Description of the task: Copy out each line of the entries below in which the string "computer" appears.

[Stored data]
*** Block opens ***
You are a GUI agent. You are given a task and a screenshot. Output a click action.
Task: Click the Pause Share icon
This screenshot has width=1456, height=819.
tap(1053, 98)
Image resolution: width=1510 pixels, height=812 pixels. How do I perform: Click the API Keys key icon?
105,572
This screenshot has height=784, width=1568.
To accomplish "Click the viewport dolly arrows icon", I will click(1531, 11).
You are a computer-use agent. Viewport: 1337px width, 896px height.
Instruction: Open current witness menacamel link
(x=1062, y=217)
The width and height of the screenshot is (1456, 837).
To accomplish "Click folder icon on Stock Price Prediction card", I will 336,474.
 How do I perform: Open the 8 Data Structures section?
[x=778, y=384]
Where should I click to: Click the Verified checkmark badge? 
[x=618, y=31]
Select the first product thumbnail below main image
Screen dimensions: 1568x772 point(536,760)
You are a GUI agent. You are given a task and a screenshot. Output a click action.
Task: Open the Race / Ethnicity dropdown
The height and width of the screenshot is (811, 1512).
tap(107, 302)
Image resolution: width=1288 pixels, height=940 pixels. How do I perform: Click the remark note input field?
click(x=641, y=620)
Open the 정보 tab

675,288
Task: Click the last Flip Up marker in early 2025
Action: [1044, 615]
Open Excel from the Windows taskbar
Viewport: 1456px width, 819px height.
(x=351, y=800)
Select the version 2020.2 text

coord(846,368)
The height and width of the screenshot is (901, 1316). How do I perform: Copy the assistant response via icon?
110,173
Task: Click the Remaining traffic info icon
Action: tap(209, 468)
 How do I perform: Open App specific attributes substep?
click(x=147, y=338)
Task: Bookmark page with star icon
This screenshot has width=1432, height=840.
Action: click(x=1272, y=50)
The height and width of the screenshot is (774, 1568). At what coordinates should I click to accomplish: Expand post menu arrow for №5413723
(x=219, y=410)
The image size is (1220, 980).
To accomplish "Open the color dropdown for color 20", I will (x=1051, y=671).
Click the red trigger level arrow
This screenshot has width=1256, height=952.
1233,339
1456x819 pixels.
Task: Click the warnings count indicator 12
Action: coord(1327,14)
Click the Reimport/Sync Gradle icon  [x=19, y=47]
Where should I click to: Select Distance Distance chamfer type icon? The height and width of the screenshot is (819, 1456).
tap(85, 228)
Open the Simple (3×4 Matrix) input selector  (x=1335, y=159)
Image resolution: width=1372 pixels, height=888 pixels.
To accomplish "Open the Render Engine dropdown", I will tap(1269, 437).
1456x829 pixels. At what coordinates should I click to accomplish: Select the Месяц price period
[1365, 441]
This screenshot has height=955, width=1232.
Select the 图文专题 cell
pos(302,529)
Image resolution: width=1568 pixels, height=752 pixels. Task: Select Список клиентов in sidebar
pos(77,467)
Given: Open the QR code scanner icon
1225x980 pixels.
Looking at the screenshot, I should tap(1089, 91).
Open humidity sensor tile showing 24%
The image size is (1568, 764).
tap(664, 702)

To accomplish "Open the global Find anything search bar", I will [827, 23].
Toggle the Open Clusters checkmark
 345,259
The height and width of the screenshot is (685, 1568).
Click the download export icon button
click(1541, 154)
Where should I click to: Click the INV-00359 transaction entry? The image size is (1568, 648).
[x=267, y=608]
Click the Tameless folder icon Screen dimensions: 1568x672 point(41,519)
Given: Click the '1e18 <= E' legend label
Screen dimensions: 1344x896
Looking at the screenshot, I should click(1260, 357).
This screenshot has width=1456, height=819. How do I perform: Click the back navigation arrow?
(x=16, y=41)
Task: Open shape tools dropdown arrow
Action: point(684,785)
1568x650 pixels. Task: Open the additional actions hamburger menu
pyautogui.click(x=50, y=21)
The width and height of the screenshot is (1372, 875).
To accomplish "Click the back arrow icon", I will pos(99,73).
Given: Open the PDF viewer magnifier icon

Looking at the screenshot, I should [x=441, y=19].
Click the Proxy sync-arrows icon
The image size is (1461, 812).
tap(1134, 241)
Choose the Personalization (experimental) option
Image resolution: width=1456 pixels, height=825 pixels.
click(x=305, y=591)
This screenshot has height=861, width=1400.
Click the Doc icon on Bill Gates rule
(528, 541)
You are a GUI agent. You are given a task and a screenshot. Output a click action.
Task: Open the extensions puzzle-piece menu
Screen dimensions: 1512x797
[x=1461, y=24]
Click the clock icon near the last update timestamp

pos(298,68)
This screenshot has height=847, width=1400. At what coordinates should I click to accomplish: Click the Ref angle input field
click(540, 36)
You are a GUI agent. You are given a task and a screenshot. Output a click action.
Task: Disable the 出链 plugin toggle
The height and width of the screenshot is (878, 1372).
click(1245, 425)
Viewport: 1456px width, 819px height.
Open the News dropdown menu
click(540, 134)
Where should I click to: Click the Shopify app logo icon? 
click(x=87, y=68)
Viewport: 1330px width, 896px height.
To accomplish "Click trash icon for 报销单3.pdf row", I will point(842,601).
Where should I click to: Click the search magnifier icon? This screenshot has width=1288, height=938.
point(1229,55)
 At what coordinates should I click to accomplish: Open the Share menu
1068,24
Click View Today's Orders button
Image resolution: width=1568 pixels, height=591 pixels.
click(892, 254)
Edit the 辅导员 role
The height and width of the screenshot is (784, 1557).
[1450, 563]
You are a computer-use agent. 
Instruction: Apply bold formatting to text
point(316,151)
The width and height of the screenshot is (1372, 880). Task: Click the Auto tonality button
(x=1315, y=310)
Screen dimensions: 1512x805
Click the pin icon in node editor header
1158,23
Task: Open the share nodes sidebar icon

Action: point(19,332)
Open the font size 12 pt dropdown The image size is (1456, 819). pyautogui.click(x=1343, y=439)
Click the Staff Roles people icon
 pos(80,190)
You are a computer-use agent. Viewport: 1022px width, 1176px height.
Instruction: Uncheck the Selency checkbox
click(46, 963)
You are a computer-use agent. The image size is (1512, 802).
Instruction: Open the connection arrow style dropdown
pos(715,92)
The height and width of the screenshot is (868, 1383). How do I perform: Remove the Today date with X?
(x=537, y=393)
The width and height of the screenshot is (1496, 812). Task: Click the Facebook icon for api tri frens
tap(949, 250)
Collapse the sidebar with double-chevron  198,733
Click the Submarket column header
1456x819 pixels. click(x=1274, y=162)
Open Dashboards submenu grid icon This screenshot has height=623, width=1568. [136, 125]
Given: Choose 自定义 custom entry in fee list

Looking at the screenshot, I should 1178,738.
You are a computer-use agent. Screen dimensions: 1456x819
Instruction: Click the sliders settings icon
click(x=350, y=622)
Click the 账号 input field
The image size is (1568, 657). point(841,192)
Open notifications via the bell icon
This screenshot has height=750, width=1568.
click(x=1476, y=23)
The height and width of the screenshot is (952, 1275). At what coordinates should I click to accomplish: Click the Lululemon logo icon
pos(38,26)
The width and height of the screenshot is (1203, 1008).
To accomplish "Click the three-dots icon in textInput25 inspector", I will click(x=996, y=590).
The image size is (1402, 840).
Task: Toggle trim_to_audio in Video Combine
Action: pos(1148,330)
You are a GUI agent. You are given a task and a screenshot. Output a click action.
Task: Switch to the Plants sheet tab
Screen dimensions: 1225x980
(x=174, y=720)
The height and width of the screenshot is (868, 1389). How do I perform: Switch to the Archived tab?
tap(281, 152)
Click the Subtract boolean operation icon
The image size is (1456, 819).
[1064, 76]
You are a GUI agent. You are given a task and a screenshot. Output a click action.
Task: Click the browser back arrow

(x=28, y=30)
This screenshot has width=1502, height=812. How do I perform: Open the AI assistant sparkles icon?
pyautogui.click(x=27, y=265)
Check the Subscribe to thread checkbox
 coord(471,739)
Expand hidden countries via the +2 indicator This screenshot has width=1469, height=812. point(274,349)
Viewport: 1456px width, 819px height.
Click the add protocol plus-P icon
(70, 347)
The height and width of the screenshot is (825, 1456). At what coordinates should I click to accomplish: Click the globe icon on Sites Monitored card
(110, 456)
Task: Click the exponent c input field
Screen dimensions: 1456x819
*** Block closes ***
Response area:
You are a computer-use agent. Viewport: 1337px width, 896px height.
You are a computer-use agent. 
You are a computer-use agent. Viewport: 1022px width, 1176px height.
You are a computer-use agent. The image size is (1512, 802).
You are a computer-use agent. Screen dimensions: 1456x819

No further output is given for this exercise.